Incentives and deadlines designed to speed work during a summer-long paving project on Interstate 89 helped limit traffic snarls, but state officials acknowledge the job still took longer than hoped.

Work is winding down on the 16-mile stretch of southbound I-89 between South Burlington and Bolton. The main travel lanes are paved. As of Tuesday, the work remaining included painting line markings, installing rumble strips and paving the exit 11 ramp in Richmond.

State transportation officials say a unique combination of bonuses and penalties for the first phase of the project helped meet the primary goal: getting the work done quickly so traffic tie-ups would be minimized along one of the busiest stretches of highway in Vermont.

“It was a good experience from our side,” said Mike Pologruto, paving program manager for the state Agency of Transportation. “I’m not sure about how the contractor feels.”

The contractor, Frank W. Whitcomb Construction Corp., was required to complete the segment between South Burlington and Williston within 30 days. The agreement called for a $5,000-a-day bonus or penalty for each day the project was finished before or after the deadline.

Whitcomb Construction missed the deadline by eight days and faces a $40,000 penalty, Pologruto said. He said the company will also miss this Saturday’s deadline for the remaining work.

Chip Whitcomb, owner of Whitcomb Construction, did not return telephone calls seeking comment. The company was awarded the project with a low bid of $4.5 million earlier this year.

Stephanie Barrett, who was hired by Whitcomb Construction to inform motorists of the project’s progress, said there were problems obtaining materials needed to complete the first phase of paving, which made it impossible to meet the deadline.

Vic Dwire, the project’s resident engineer for the Agency of Transportation, said congestion caused by the project was manageable. But he acknowledged that the deadline, combined with another contract provision that limited the work between South Burlington and Williston to non-commute hours, made for a trying few weeks at the project’s outset.

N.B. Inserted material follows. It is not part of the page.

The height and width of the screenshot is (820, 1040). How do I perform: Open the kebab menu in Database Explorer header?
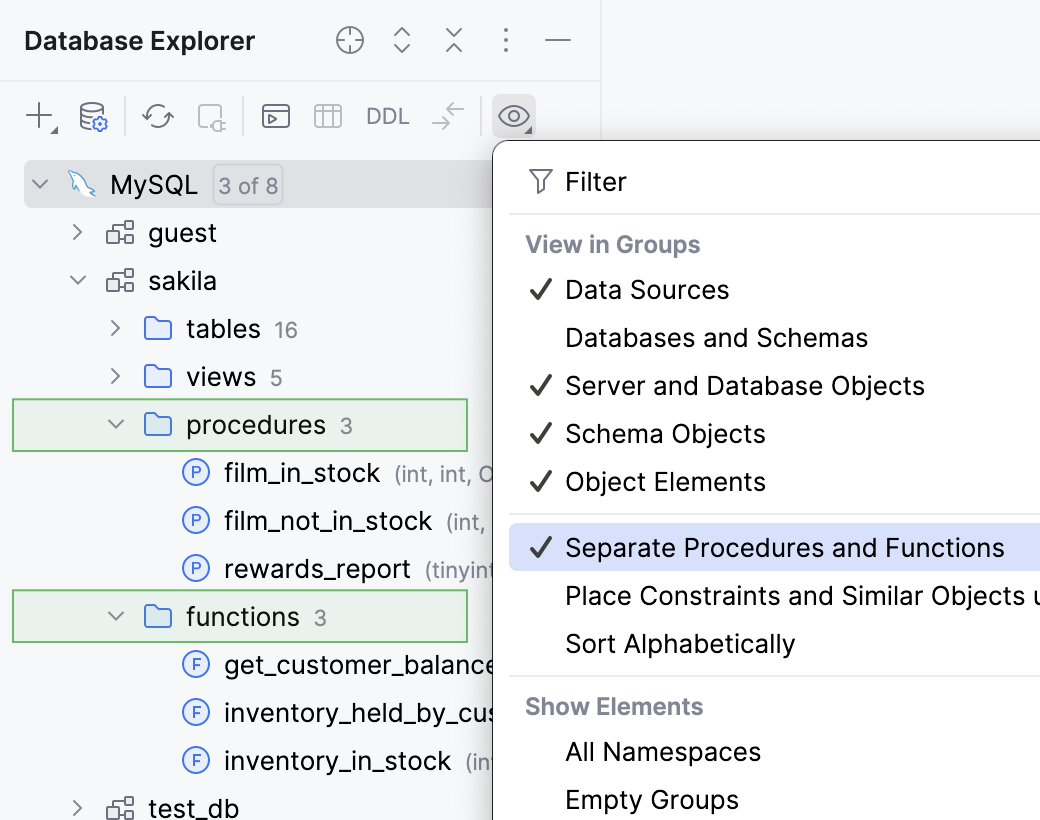pos(506,40)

“It put an extreme hardship on both the contractor and state employees,” he said. “There were some days I worked 20 hours.”

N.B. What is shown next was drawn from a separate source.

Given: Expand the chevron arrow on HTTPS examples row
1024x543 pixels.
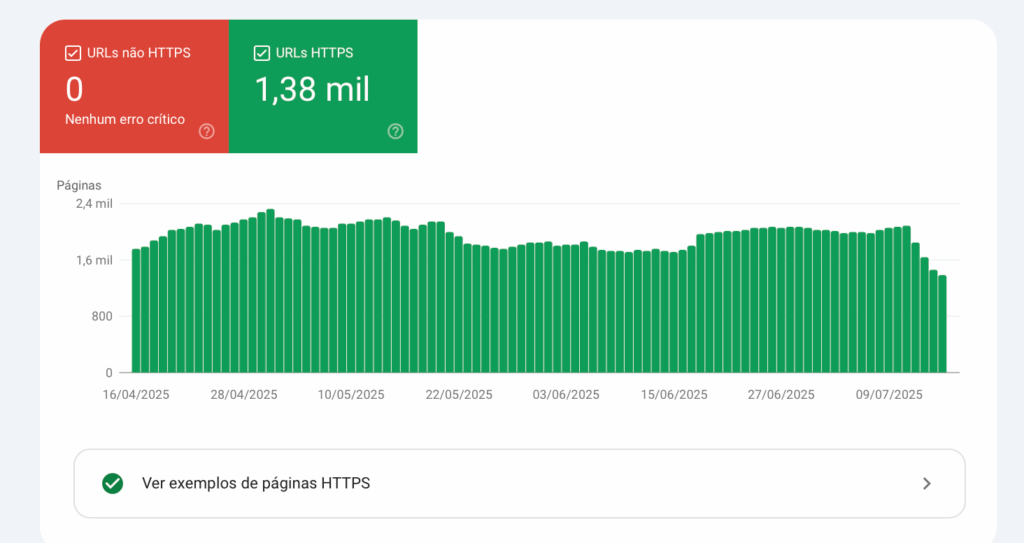Looking at the screenshot, I should tap(926, 484).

Pologruto estimated the remaining work would be finished within about two weeks. All that is needed is a few days of dry weather with seasonable temperatures.

Snow or ice “would be a crimp on it for sure,” he said. “But it’s highly unlikely we’d have that kind of weather and not get a break. They should get the markings done this week or next week. Barring some freakish weather … all the stuff should be done by the end of the month.”

The project was among the largest paving jobs in the state this year and the biggest in Chittenden County. It fixed a stretch of highway riddled with potholes, cracks and loose pavement. The work included widening the Williston off-ramp from two to three lanes, which is expected to solve the problem of traffic backing up to the traveled portion of I-89.

The remainder of the work is supposed to be completed by Oct. 15, but Pologruto said the contractor would not have the job finished by then. Unlike the first part of the project, there is no set penalty for missing the deadline. The state could seek what are called “liquidated damages,” he said, but it would first take into account rain days, equipment failures and other factors that delayed the work.

Still, Pologruto said, the state wants the work finished before winter weather intervenes.

“As far as the construction completion date goes, they are not going to be allowed to just blow by that,” Pologruto said.

One Williston motorist said the major traffic disruptions that often mark major road construction projects were notably absent on I-89.

“It went pretty smoothly,” said Phyllis Etienne. “I didn’t have any problems.

“Take Route 7 if you want problems,” she added, referring to the ongoing construction project on that road that has slowed traffic for the past few years.